HOW MUCH WORSE CAN IT GET????? The fact that someone like Riverbend is ready to deliver US soldiers to mob justice in retribution for their crimes of war is truly terrifying, because as I said before, she is a moderate voice in Iraq. If this is the way she is thinking, one can only imagine with horror what's in the minds of the Hezbollah and Hamas militants.

Israel is taking the fall right now, but it's really the US that's to blame for this crisis, and the only person who may not understand this is the average American, the millions of CNN/Fox News devotees who are still suckers for the stars and stripes.

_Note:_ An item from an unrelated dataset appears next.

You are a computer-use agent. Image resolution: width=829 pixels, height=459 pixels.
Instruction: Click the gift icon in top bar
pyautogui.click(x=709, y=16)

I have never been more ashamed to be an American. And I've had just about enough of hiding under the covers, too. Election season is coming up, and there is a chance to make a difference, if a strong enough message can be sent to the august halls of Congress through the ballot box. If Senator Clinton is finally summoning the backbone to speak out openly against Rumsfeld and his disastrous fumbling of Iraq, maybe the tide is turning and others will follow her lead. Maybe there is still time to put out the flames and reconstruct a global civilization worthy of that designation.